Key aspects of working with encryption moduli include:

• They must be large enough to secure the encryption.
• Each pair of moduli in our problem is relatively prime, ensuring CRT's effectiveness.
• The exponent used (e=3 in this case) also factors into the encryption process.

These moduli determine the group in which operations are conducted. In our case, instead of one large number, the product of three individual moduli is taken, making decryption feasible using CRT.
Encryption moduli ensure that the encryption process is computationally hard to break unless the decryption key is known or special properties, like in this exercise, are leveraged.

Cubing and Cube Roots

In RSA encryption, the message 'm' is usually raised to the power of an encryption exponent 'e'. Here, e=3, meaning m^3. This cubing process makes encryption quick, thanks to its low exponent.

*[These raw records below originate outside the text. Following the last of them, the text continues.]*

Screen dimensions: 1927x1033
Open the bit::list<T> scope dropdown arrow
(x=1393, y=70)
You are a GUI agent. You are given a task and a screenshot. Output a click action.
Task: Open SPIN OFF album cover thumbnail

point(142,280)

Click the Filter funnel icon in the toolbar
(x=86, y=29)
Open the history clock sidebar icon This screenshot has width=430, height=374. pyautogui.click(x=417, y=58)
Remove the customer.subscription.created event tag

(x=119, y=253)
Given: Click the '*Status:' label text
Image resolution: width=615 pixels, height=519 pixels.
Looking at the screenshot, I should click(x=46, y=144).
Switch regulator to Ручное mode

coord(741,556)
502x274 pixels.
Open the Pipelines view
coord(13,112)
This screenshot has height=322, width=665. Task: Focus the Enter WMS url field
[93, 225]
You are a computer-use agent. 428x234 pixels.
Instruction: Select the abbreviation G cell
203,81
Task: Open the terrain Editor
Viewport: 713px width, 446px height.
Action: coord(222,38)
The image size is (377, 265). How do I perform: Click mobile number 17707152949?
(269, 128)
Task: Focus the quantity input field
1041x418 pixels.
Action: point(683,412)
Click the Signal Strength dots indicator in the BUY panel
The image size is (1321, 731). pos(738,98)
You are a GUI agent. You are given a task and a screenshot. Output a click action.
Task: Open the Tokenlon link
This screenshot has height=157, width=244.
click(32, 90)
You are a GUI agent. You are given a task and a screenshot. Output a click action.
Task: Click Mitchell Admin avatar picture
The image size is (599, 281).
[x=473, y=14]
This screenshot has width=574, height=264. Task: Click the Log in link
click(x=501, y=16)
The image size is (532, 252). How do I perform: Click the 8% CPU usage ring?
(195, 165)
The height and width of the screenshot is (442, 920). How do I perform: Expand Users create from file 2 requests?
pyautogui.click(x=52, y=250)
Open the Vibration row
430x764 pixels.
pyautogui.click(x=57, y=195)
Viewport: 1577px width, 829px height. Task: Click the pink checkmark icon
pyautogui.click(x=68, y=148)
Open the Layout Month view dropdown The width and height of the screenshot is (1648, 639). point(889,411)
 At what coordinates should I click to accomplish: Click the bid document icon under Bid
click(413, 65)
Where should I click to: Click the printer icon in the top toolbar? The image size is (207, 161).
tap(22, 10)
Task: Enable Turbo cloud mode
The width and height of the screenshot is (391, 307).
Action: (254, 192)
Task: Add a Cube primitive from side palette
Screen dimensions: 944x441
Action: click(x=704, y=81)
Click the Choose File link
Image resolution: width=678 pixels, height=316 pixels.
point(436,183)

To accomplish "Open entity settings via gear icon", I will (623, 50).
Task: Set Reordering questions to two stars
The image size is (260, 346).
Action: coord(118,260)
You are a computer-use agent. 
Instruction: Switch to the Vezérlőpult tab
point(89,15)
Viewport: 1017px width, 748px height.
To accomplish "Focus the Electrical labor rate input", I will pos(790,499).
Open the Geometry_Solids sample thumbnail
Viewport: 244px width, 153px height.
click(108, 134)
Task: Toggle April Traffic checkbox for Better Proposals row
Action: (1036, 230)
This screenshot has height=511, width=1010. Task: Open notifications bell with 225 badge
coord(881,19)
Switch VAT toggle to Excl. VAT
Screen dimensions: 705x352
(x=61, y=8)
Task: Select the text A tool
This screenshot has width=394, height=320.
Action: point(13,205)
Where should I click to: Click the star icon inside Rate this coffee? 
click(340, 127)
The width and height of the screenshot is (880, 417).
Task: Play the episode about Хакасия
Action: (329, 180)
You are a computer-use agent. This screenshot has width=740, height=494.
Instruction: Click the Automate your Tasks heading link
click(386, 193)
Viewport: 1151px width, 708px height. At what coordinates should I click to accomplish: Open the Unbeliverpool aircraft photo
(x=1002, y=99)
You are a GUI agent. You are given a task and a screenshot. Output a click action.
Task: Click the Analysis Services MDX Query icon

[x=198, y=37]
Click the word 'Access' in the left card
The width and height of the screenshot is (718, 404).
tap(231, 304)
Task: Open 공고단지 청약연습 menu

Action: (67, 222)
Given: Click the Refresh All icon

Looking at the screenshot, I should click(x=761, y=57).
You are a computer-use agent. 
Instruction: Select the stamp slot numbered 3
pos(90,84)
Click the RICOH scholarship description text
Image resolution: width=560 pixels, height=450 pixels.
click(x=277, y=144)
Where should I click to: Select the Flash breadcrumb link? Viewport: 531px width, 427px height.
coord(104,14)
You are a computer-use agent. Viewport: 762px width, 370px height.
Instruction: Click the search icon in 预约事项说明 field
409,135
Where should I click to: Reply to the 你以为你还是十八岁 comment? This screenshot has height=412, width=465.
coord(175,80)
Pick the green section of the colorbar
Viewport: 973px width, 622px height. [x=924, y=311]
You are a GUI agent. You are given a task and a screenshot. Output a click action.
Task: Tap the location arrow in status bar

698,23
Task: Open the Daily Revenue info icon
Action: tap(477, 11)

However, decryption generally requires knowledge of the private key.
In this exercise, since the intercepted messages are already in cubed form modulo different primes, we use CRT to combine them efficiently. Then we have:
c = m^3 mod (n1 * n2 * n3)
Given the condition that m^3 is less than the product of these moduli (n1 * n2 * n3), finding 'm' is straightforward. We calculate the cube root of 'c'.
The steps can be summarized as:

• Intercept messages c1, c2, and c3.
• Use CRT to combine into c = m^3 mod (n1 * n2 * n3).
• Confirm m^3 < n1 * n2 * n3.
• Compute the cube root to get 'm'.

Cube roots bring back the original message 'm' from its encrypted form efficiently, rounding off the decryption process.